**Data listing:**
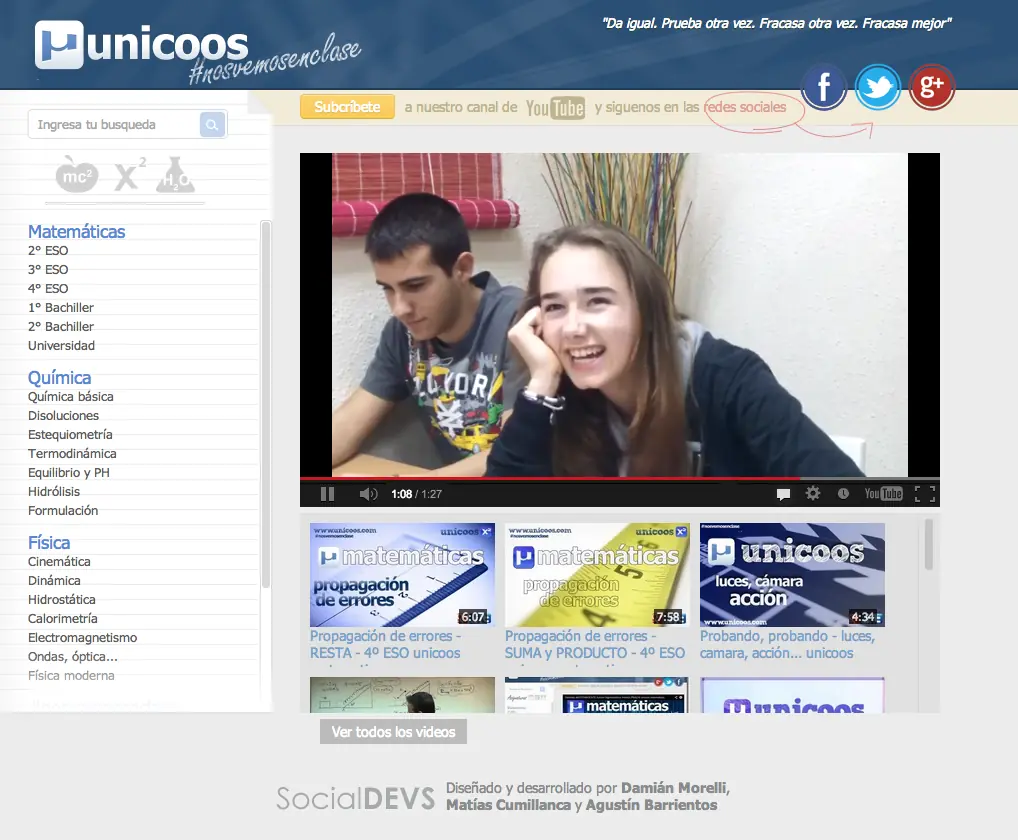
Task: Click the Ingresa tu busqueda field
Action: coord(113,125)
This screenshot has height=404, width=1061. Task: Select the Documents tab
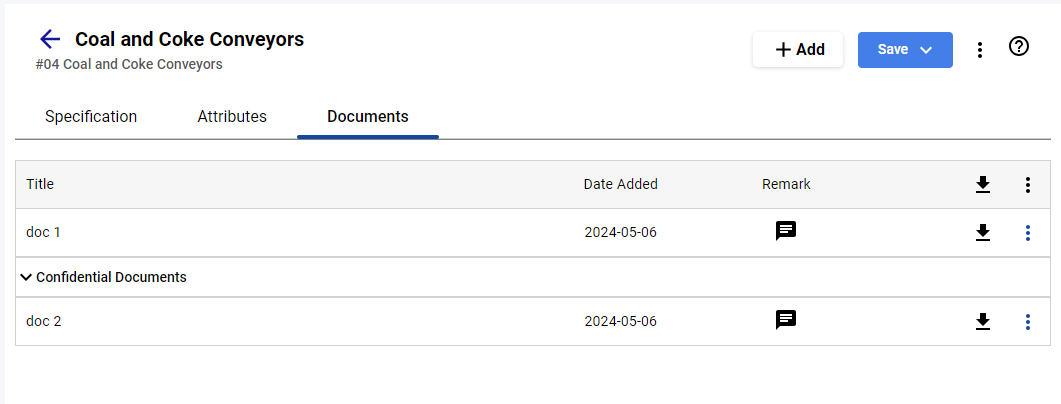point(367,116)
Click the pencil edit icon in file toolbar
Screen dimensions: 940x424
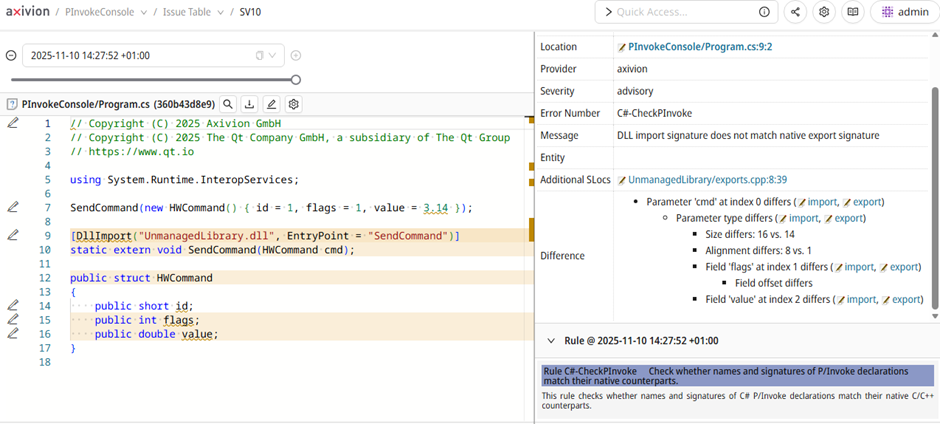point(272,104)
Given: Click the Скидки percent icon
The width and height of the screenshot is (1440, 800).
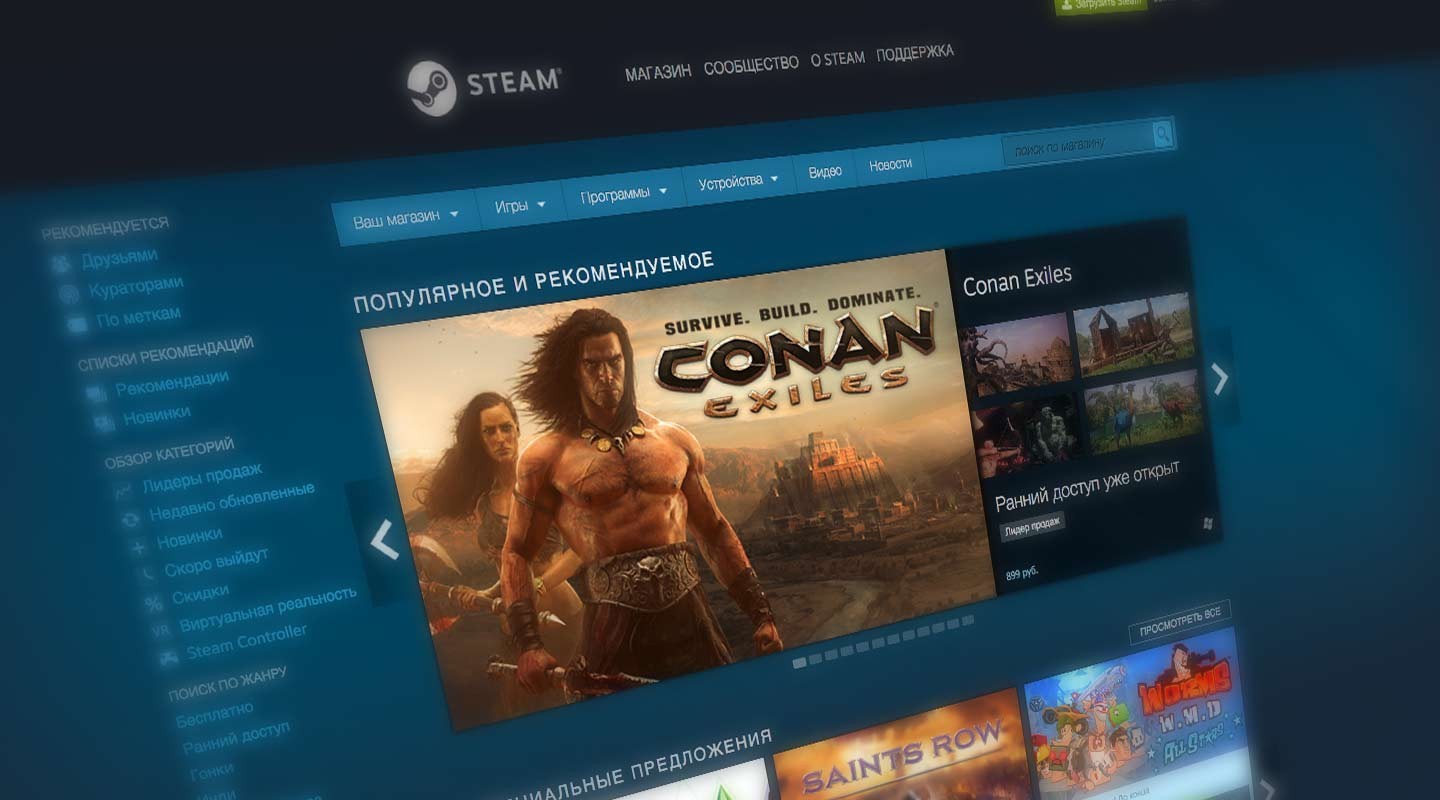Looking at the screenshot, I should [153, 603].
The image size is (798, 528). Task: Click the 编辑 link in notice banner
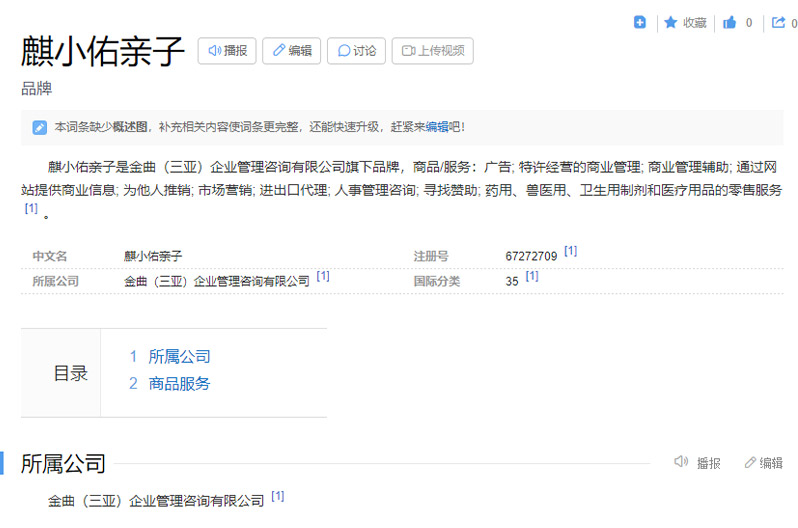[x=437, y=127]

**What is required:**
Recast everything in the rows from the line containing "This screenshot has" down to the final row as a JSON list of strings, one string per line, skipping blank lines and leaving the pictures out.

**Result of this task:**
[
  "This screenshot has height=404, width=1061. Task: Select the Documents tab",
  "point(367,116)",
  "Click the pencil edit icon in file toolbar",
  "Screen dimensions: 940x424",
  "point(272,104)",
  "Given: Click the Скидки percent icon",
  "The width and height of the screenshot is (1440, 800).",
  "Looking at the screenshot, I should [153, 603].",
  "The image size is (798, 528). Task: Click the 编辑 link in notice banner",
  "[x=437, y=127]"
]